Шли и молчали, обоим трудно было продолжать прерванный разговор. Яков Алейников засунул руки под мышки, будто ладони у него зябли, и с каким-то тупым раздражением на самого себя думал, что напрасно он увязался за Кошкиным, напрасно расспрашивает о прежнем… И вообще, встреча эта — лучше бы ее не было. Как в омут, нырнул он, Алейников, во фронтовое месиво огня и смерти в надежде, что все прежнее останется где-то там, в прошлой, далекой и страшной жизни, которая никогда не вернется, ни с кем из людей, так или иначе соприкасавшихся с ним на его прежнем жизненном пути, особенно с теми, для кого это соприкосновение кончалось так трагически, как для Кошкина, он не встретится. Ведь тысячи и тысячи километров фронта, десятки тысяч километров военных дорог, все постоянно движется, кипит и бурлит, как в котле, фантастические размеры которого невозможно и представить. Но именно в силу того, наверное, что все кипит и движется, он, Алейников, узнает вдруг — где-то рядом, не очень далеко, Федор Савельев. Потом из дивизионной газеты узнает о его сыне и младшем брате Иване Савельеве. И, наконец, Кошкин Данила Иванович, которого в партизанском отряде Кружилина звали Данила-громила. Об Иване, Семене, Федоре Савельевых Алейников только слышал, а Кошкин Данила — вот он, живьем, вышагивает рядом, как журавль. Изменился он, бывший заведующий райфинотделом, порядком — голова наполовину поседела, плечи сильнее ссутулились. Черты лица резко обострились, в темных глазах появился какой-то жесткий, пронизывающий свет. Но сколько пришлось ему пережить и перенести! Другой согнулся бы, сломался давным-давно, а этот…

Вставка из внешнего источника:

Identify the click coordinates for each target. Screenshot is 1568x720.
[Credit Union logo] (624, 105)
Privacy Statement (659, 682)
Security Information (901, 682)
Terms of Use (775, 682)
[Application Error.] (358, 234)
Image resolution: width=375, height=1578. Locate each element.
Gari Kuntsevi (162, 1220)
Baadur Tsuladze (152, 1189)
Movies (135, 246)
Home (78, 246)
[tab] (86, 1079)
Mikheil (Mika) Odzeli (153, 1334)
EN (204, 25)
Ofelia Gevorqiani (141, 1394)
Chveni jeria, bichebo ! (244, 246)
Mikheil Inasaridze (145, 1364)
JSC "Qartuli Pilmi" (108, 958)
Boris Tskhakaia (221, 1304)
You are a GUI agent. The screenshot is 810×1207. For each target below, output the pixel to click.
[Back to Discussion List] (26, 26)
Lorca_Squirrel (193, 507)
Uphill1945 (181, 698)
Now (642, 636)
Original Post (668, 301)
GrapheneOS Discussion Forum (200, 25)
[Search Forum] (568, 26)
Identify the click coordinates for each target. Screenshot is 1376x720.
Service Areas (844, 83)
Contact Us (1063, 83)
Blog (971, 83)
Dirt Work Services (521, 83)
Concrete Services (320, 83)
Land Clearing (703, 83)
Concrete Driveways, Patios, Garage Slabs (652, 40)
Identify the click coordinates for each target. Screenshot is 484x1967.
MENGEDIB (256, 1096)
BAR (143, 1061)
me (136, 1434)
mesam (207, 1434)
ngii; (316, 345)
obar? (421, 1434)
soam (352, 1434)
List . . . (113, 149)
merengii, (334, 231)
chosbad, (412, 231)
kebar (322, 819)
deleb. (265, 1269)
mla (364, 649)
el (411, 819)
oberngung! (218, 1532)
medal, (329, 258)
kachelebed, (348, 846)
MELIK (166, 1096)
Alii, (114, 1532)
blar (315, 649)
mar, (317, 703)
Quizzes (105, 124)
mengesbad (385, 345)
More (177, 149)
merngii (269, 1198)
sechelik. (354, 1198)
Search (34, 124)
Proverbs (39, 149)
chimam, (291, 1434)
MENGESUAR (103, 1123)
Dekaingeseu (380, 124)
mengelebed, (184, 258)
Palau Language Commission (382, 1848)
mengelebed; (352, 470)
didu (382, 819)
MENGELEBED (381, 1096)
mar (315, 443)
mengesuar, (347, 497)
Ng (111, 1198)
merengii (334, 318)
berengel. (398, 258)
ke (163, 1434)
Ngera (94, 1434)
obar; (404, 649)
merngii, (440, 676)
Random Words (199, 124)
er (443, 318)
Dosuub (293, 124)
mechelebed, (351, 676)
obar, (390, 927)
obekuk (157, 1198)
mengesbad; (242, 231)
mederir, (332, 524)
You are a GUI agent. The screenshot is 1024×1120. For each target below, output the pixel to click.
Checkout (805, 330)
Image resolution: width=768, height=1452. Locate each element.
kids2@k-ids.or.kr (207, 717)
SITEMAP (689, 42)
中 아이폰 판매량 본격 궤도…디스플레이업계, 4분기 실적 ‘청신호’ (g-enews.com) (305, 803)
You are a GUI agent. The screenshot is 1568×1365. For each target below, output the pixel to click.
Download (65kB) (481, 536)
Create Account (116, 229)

Штрафная рота прибыла ночью эшелоном из-под Валуек, где она длительное время находилась на доукомплектовании. Так сказал еще в машине Кошкин. Завтра с наступлением темноты роте предстояло вступить в бой на стыке 215-й дивизии с соседом.
Отовсюду — из открытых окон уцелевших домов, из-за редких обгоревших и переломанных заборов и плетней, запыленных кустарников, где группами сидели, на земле или слонялись бойцы, — неслись крики, хохот, звуки губной гармошки, сочная похабщина. Кошкин на это не обращал внимания. Да и Яков Алейников тоже. Он знал, что такое штрафники. У них свой быт, свои песни, свои законы. В атаку они ходили не с криками «ура» — в воздухе стояла такая густая матерщина, что никли, казалось, кусты и травы. Немецкие солдаты и офицеры, говорят, заслышав такую «музыку», бледнели, у них возникала дрожь в руках и ногах.
Заметив двух офицеров, бойцы немного умолкали, с каким-то интересом и любопытством провожали взглядами Кошкина и Алейникова. Попадавшиеся навстречу солдаты вытягивались и отдавали честь по всем правилам. А это уже говорило о многом.
— Чувствуется, уважают тебя, — сказал Алейников.